Glial cell function in humans vs. other species

Recent studies of the role of glial cells in the brain are also revealing potentially important differences between humans and other species in the functions of these cells. They have shown that astrocytes reach dramatically longer distances in the human brain and propagate chemical signals faster than astrocytes in other species. These features suggest an amplified role for human astrocytes in brain function. Other studies have shown that the genes that are switched on or off in human astrocytes are quite different from those in mice, so astrocytes may have evolved to play quite different roles in the two species.

Intriguingly, Steven Goldman and colleagues at the University of Rochester in New York have recently shown that baby mice whose brains were injected with human astrocyte precursor cells grew up to have better memories and learning abilities than their normal counterparts. This suggests that human astrocytes may have an enhanced ability to control synapses. But future studies injecting chimpanzee or macaque glia into the mouse brain will be needed to determine whether the effects are due to properties unique to the human cells or ones that are common to those of all primates.

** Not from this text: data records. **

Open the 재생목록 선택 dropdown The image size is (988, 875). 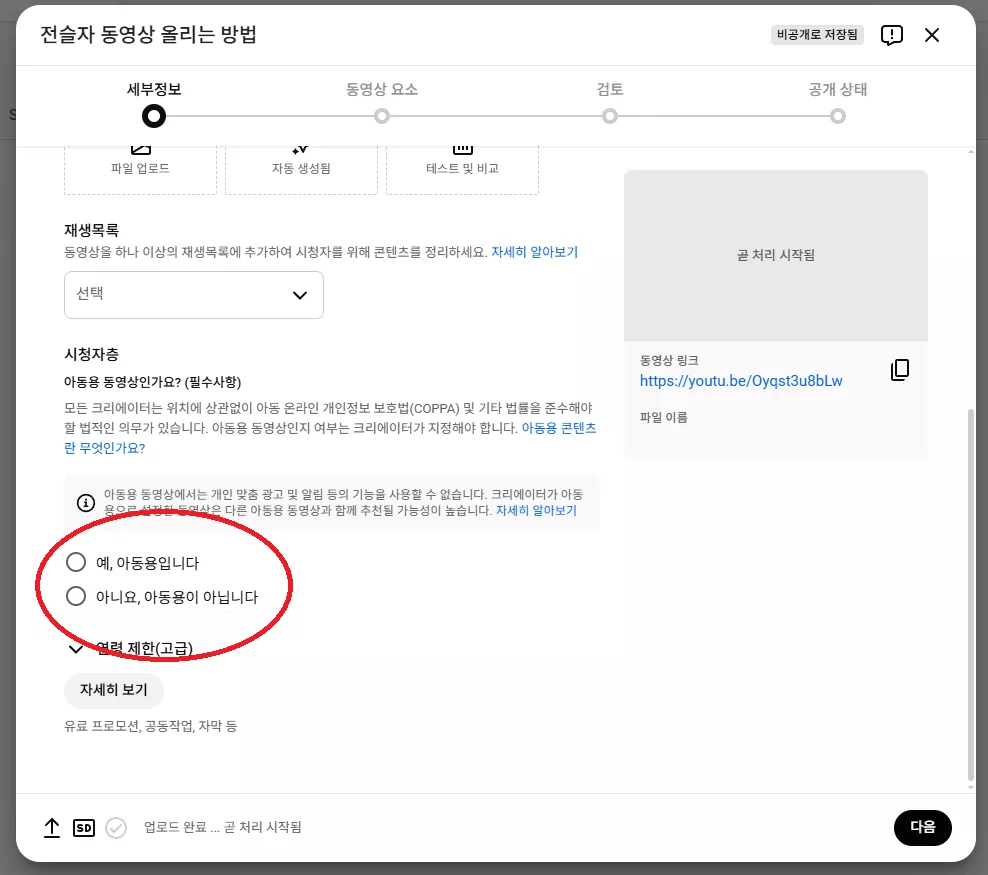click(193, 295)
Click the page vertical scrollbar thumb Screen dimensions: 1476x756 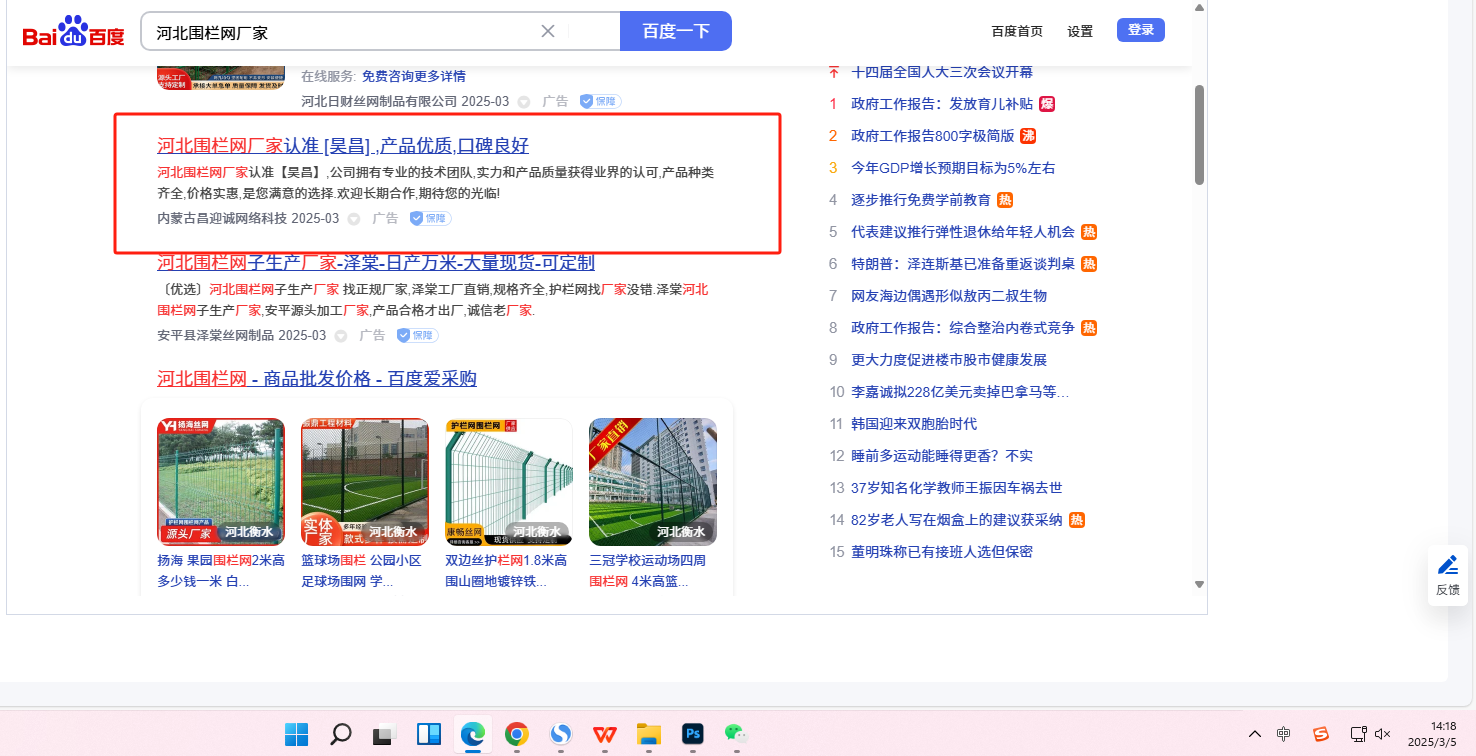pos(1199,135)
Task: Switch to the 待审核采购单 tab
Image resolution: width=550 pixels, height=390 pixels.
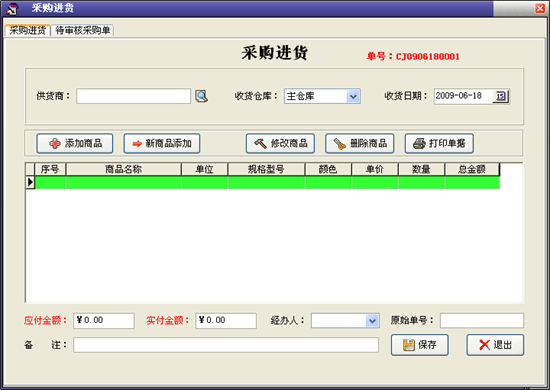Action: pos(83,30)
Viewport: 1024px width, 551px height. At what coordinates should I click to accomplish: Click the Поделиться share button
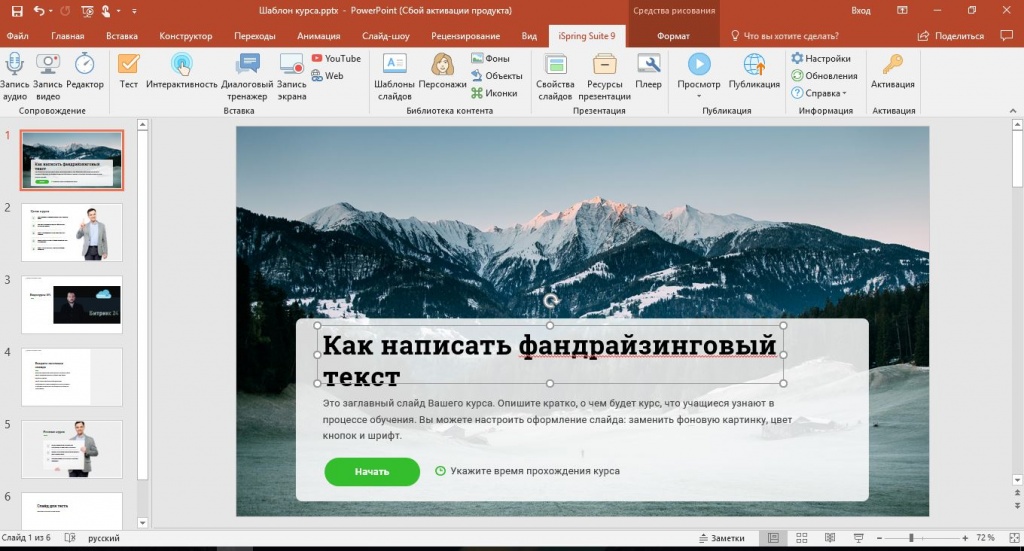pyautogui.click(x=951, y=36)
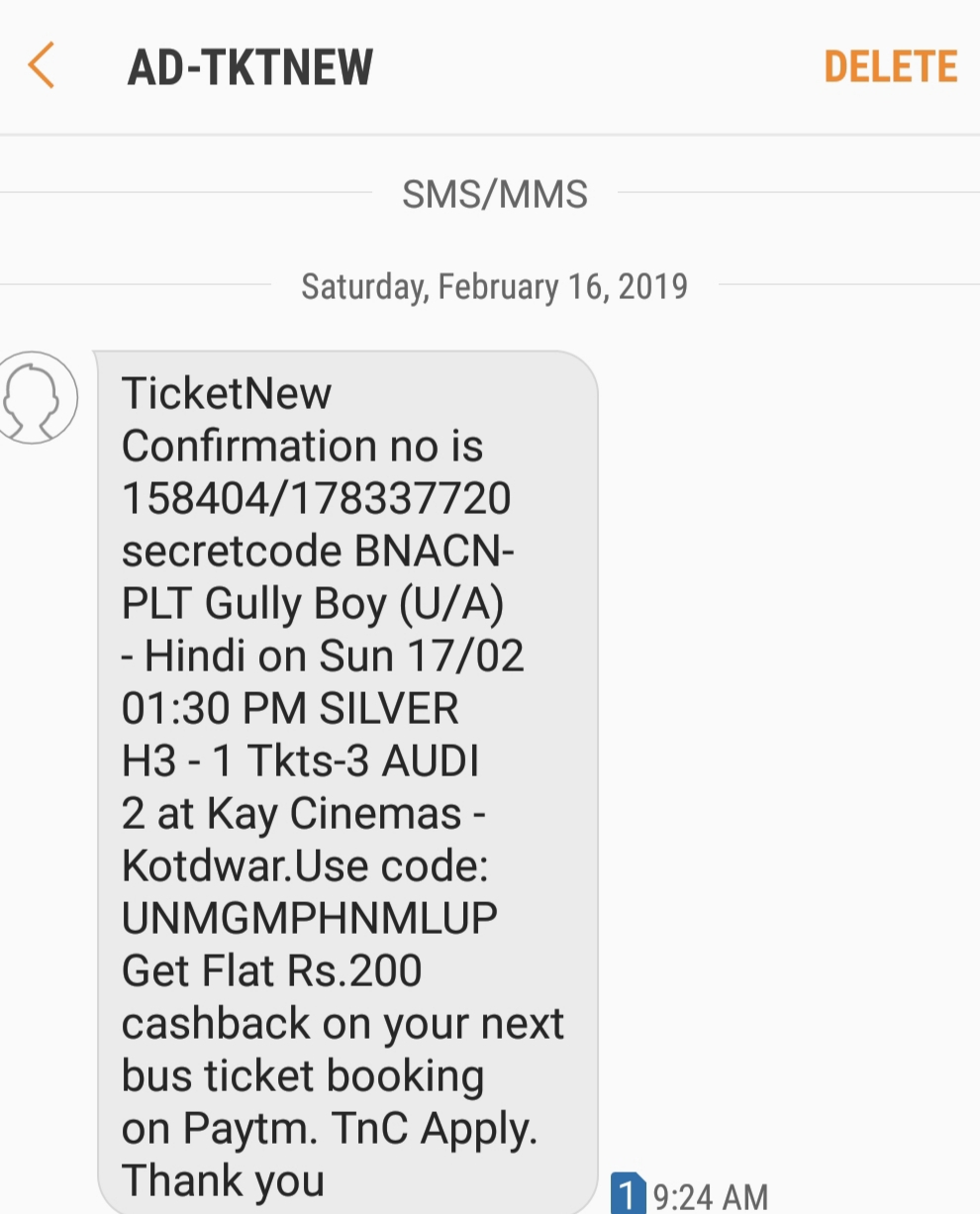Open the sender's contact avatar icon
This screenshot has height=1214, width=980.
38,397
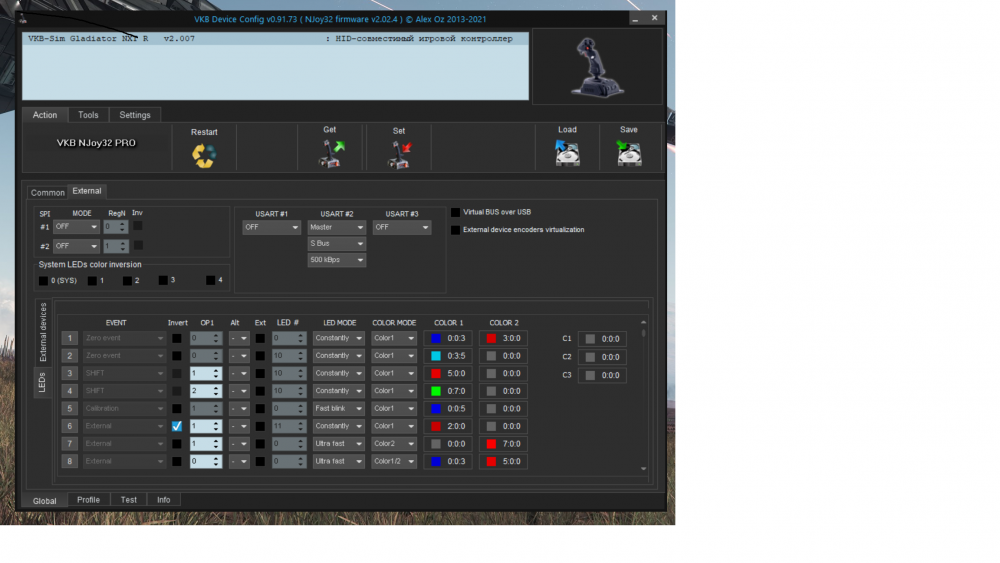The image size is (1000, 563).
Task: Click the joystick device image
Action: pos(596,67)

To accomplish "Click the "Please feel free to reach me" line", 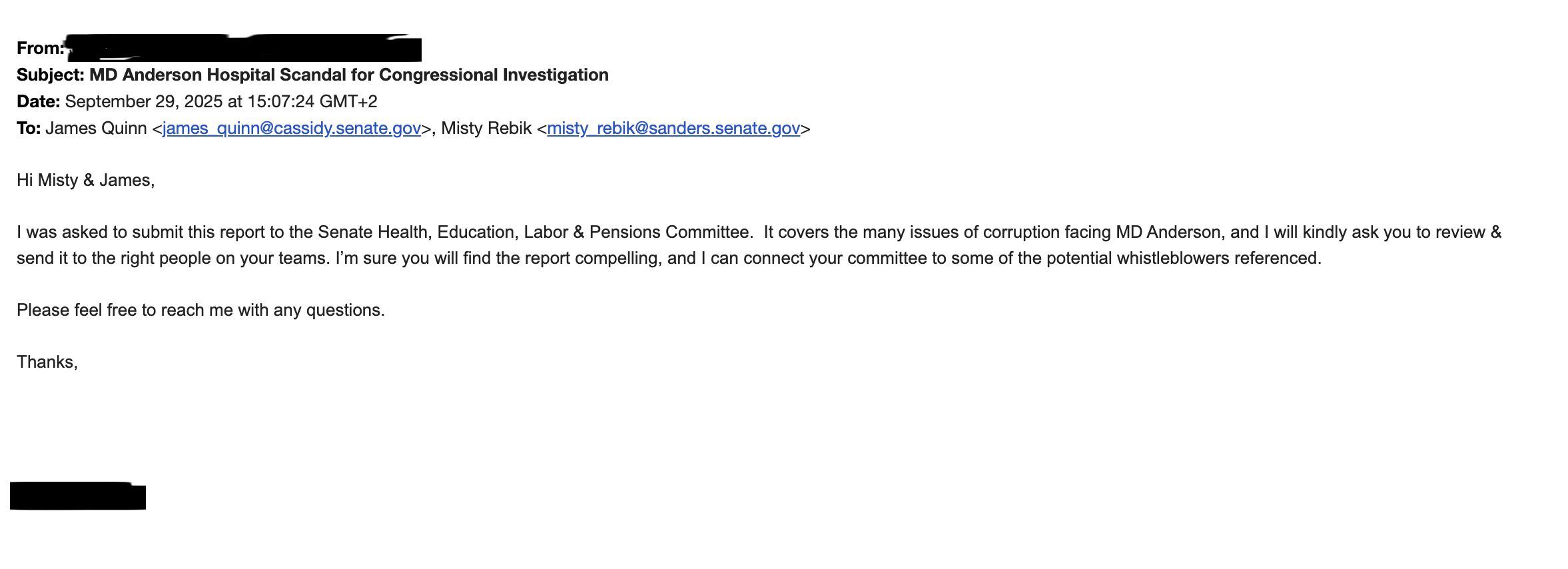I will 200,310.
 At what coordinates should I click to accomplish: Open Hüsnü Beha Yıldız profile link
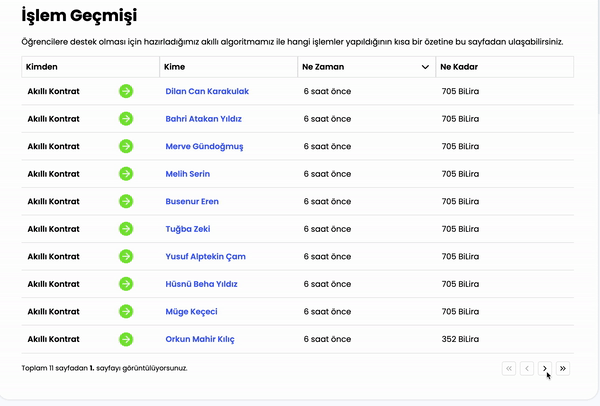point(201,284)
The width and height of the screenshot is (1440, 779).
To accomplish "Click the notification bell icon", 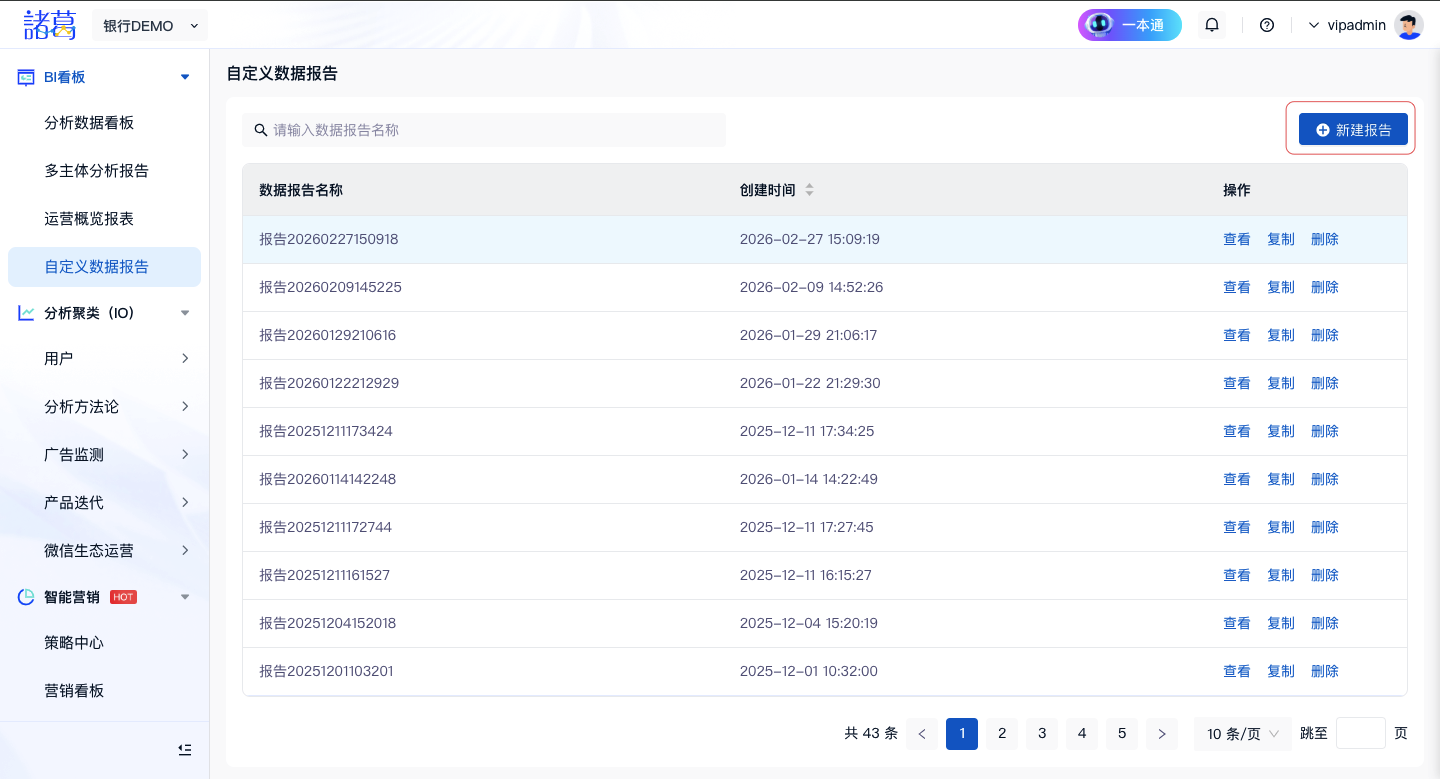I will [x=1212, y=25].
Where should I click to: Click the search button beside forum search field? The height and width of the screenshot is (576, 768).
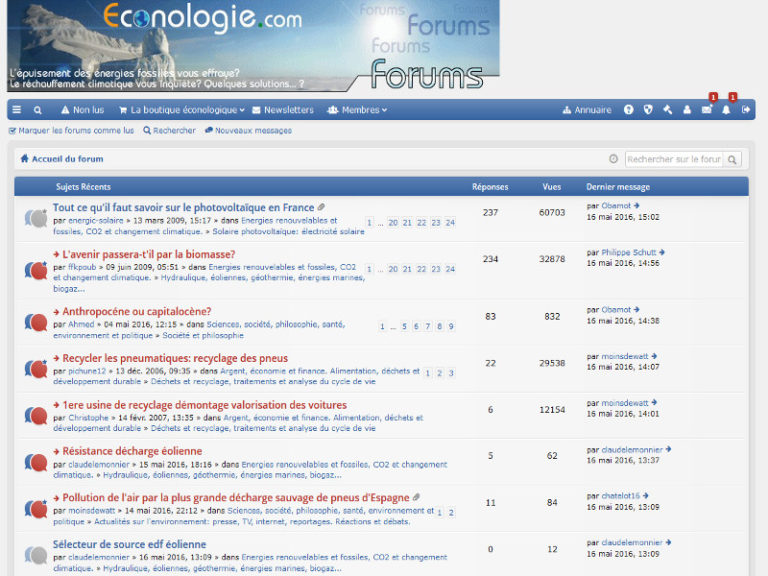[x=732, y=159]
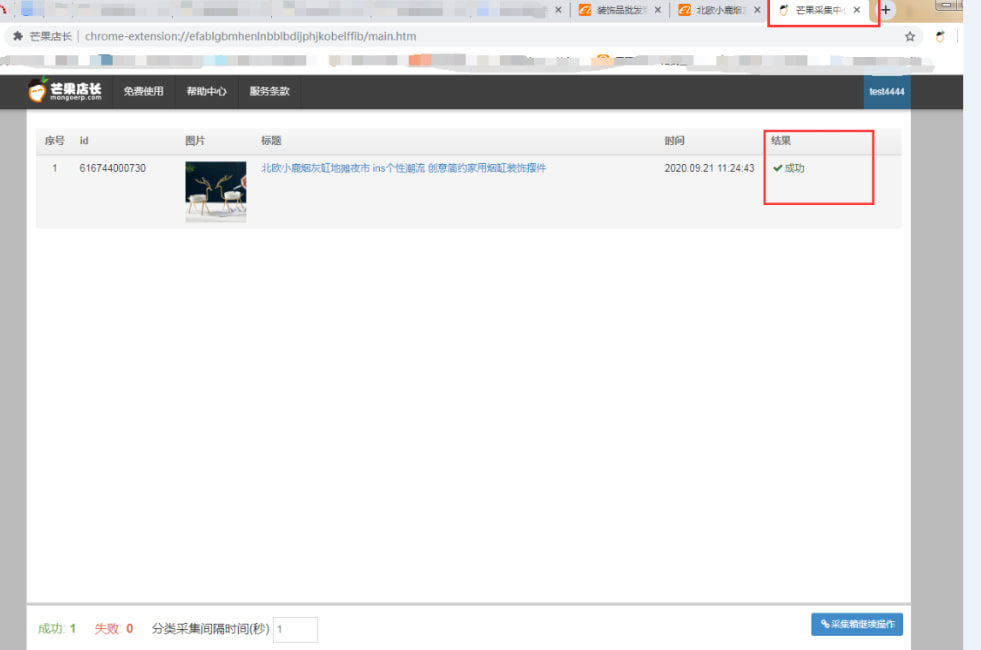Open a new browser tab
Image resolution: width=981 pixels, height=650 pixels.
coord(886,10)
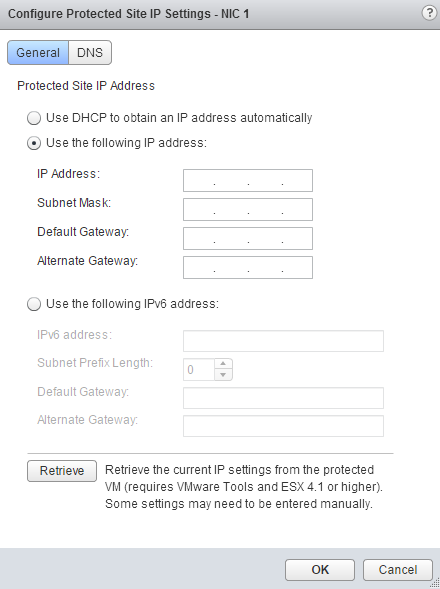Click the IPv6 Alternate Gateway field
This screenshot has height=589, width=440.
pyautogui.click(x=283, y=426)
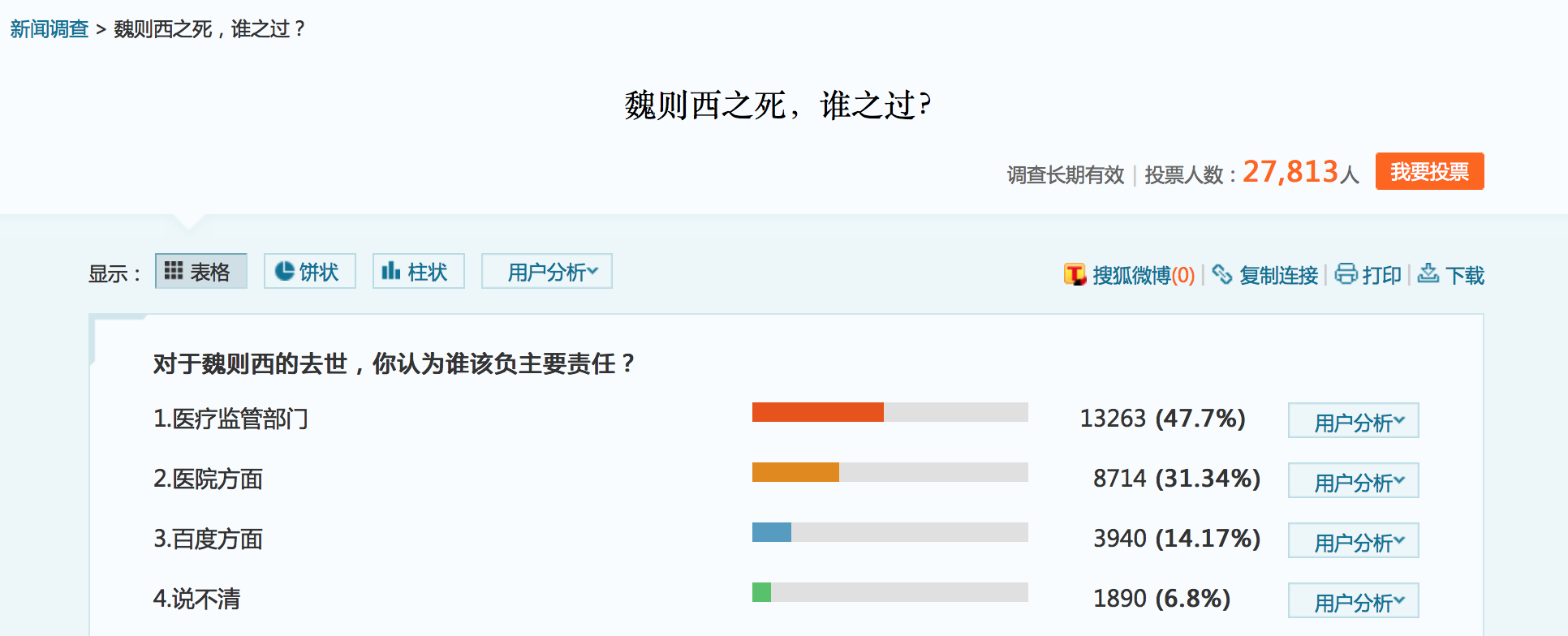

Implications of glial cell abnormalities

Another hint concerning the functions of astrocytes comes from studies of autism. Many genes implicated in some types of autism are expressed in astrocytes. Moreover, when researchers examined astrocytes in frontal brain regions in postmortem samples from some individuals who had been diagnosed with autism, they found the astrocytes to be denser, with smaller cell bodies and fewer and shorter projections, than in unaffected individuals. Changes in glial cells have also been claimed to play a role in dyslexia, stuttering, tone-deafness, chronic pain, epilepsy, sleep disorders, and even pathological lying.